Improved crop production in the savannas (cerrados) of central Brazil was correctly associated with increasing rooting depth. This ameliorates water stress during the “veranicos” or dry spells that are common towards the latter part of the wet season (Goedert et al.1980). Deeper rooting of crops was achieved by deep liming (Gonzalez-Erico et al. 1979), attributed to overcoming Al toxicity. Ritchey et al. (1980) also attributed deep rooting in corn (Zea mays L.) to the “correction” of Al toxicity by the downward movement of calcium incorporated in the plow layer as lime.

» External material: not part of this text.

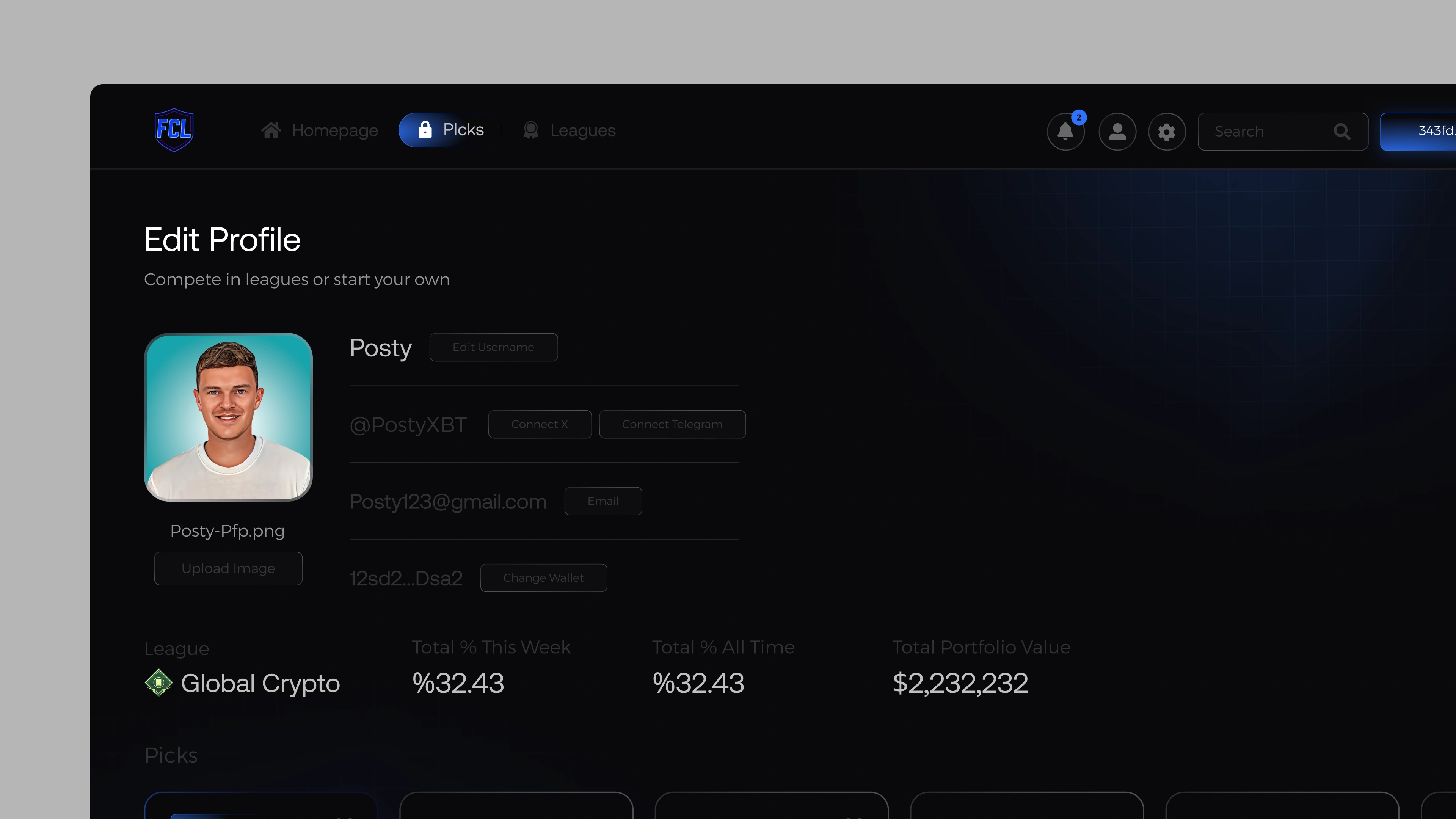This screenshot has width=1456, height=819.
Task: Click the Posty profile picture thumbnail
Action: (228, 417)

However, following additional work, Ritchey et al. (1982) hypothesized that rooting depth in the cerrados oxisolic soils was more likely to by limited by Ca deficiency than Al toxicity; they established a “critical level” for soil Ca of less 0.02 cmolckg-1. Although not observed by those latter

authors, the acrustox soils of their study had Ca/Mg ratios varying from 0.4 to 1.8, with an average of 0.9 to a depth of 90 cm. These low ratios suggested to the senior author a possible imbalance between Ca and Mg.

The study of the chemistry of the soils of the Geo-Economic Region of Brasilia.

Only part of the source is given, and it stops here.